Binion — who died in 1989 — “loved cowboys and would often employ them,” said Doug Swanson, a journalist and author of the book, “Blood Aces: The Wild Ride of Benny Binion, the Texas Gangster Who Created Vegas Poker.”

“And he had a whole house of two-bit thugs,” Swanson said. “It wouldn’t surprise me at all if Benny had a friend who was a pro rodeo competitor and at the same time a killer and a thug.”

It wasn’t clear to the folks in Idaho what brought Mason to their town. Some speculated he’d repaid his entry fee through crime and was on the run.

After the killing, law enforcement patrolled the highways for Mason. But he was gone.

Brett Woolley believes his father’s shooter was rescued by Binion’s gang. Binion’s daughter, Michael, thinks people in the rodeo circuit likely helped Mason flee.

Nearly four decades later, a woman in Texas came across a Facebook post on a page dedicated to unsolved crimes in Idaho. The suspect was a lot like her mother’s common-law husband, but with a different name. She reached out to Brett Woolley and authorities.

Mason, living under the name Walter Allison, was arrested on Oct. 10, 2019, at his East County, Texas, home.

When law enforcement arrived, “Mason made the admission that he had shot Mr. Woolley,” Custer County prosecutor Justin Oleson said. “I think it’s interesting that Mason told the officers it was self-defense when Woolley was trying to get these Montana guys off of him.”


A trial would bring answers but seems unlikely.

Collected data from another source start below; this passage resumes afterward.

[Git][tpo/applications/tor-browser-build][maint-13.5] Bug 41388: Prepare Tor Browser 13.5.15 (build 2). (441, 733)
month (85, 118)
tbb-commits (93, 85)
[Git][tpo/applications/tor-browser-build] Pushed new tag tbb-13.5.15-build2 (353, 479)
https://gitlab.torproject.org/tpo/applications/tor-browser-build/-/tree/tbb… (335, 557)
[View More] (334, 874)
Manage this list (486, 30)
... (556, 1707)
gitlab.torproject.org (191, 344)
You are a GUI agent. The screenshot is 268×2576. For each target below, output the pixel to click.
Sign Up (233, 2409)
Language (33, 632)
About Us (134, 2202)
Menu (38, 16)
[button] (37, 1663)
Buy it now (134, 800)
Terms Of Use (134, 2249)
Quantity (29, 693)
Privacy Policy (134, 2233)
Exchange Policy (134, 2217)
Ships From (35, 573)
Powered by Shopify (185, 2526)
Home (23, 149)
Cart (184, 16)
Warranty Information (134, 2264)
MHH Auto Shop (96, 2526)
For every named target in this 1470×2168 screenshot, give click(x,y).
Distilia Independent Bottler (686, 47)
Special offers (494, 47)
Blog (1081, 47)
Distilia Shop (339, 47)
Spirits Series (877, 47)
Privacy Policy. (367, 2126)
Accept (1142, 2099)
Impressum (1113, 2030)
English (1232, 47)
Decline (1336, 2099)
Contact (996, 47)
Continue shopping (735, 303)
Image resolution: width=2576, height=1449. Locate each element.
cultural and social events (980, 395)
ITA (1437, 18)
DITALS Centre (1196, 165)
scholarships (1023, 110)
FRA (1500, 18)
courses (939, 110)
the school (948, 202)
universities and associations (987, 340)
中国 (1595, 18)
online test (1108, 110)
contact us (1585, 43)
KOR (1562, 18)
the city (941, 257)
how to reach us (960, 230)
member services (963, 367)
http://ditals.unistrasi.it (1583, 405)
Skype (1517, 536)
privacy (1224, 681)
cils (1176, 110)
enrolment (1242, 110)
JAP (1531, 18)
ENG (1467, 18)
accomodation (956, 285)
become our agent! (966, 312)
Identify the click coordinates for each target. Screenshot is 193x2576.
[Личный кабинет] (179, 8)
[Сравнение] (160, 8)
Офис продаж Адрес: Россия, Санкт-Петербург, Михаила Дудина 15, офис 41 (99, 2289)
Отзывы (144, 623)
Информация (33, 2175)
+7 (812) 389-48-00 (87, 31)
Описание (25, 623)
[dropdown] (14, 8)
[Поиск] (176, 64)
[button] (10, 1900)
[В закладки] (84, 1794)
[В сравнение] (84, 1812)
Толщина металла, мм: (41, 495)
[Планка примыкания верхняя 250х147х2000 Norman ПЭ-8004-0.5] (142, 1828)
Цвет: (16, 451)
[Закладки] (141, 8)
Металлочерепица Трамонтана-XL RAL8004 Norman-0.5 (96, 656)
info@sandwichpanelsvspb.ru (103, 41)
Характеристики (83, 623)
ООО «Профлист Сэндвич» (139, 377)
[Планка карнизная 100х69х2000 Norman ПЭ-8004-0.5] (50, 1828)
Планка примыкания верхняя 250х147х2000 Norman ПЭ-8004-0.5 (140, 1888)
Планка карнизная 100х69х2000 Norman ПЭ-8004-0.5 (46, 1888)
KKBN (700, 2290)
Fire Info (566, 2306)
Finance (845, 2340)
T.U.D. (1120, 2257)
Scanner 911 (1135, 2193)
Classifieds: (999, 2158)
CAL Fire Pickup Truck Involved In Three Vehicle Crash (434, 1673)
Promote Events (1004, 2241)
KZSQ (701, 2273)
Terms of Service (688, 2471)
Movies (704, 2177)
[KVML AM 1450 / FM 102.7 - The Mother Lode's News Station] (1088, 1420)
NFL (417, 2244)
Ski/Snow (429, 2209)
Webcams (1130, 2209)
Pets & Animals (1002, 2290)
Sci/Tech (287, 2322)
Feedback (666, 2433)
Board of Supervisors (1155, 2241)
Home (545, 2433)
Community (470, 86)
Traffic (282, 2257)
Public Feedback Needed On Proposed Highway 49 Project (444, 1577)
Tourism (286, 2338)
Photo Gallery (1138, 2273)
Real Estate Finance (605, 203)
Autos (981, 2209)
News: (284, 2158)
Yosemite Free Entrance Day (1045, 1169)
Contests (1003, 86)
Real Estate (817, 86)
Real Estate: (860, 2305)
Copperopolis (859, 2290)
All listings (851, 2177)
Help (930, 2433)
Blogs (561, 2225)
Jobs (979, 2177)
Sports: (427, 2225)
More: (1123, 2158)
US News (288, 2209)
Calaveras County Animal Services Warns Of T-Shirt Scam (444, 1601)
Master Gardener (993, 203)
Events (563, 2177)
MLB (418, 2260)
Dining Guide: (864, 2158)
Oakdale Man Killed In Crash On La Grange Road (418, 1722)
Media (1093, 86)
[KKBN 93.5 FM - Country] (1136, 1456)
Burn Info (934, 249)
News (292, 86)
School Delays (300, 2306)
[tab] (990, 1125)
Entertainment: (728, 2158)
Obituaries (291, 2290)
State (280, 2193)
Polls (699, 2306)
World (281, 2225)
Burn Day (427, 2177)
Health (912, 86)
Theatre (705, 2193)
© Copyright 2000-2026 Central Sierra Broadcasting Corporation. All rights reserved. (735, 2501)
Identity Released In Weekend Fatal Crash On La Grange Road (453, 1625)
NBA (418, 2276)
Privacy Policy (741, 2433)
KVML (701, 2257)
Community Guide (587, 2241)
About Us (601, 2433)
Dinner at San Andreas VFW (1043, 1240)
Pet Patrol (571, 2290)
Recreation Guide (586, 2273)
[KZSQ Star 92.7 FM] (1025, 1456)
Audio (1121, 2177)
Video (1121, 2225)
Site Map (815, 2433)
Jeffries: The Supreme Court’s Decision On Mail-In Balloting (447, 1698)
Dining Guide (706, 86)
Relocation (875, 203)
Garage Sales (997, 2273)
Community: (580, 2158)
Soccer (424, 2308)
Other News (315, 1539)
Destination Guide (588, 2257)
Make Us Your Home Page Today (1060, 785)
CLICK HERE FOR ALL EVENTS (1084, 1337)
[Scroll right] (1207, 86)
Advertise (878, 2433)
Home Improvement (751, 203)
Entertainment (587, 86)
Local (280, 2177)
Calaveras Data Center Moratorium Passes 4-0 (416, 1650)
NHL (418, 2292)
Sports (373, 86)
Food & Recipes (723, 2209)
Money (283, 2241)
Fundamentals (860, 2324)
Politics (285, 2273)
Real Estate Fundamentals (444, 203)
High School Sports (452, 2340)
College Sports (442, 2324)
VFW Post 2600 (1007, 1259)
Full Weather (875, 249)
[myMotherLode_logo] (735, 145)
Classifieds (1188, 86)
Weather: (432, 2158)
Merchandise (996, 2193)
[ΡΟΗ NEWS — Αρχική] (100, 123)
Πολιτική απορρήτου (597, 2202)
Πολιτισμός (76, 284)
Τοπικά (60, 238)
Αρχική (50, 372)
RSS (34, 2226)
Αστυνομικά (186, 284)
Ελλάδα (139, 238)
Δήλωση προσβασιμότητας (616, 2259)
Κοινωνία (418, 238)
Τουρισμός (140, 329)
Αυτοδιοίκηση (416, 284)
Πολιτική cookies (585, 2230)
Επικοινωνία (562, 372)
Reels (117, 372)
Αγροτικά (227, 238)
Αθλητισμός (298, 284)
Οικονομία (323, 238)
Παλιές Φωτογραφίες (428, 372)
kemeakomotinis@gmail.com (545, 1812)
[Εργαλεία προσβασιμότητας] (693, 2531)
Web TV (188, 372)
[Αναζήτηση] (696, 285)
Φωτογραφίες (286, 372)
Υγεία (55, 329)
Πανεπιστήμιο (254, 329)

Mason returned to Idaho, pleaded not guilty and the case stalled. Now 87, Mason has “all sorts of medical issues that old folks have,” Oleson said.

He’s since been found unfit for trial and transferred to a long-term care facility, said Mason’s public defender, David Cannon.

Brett Woolley has again come to terms with the fact that Mason will likely never face a jury.

He’s making plans to preserve his father’s legacy, lest it be overcome by the shadow of his death. The Sawtooth Valley is now a tourism hotspot, and Woolley fears his dad’s way of life will be lost to history. He dreams of opening a “dude farm” of sorts, where city kids can learn how to milk a cow or drive a tractor.

If people don’t remember anything about his dad but the day he died, Brett figures, at least his lessons will be passed on.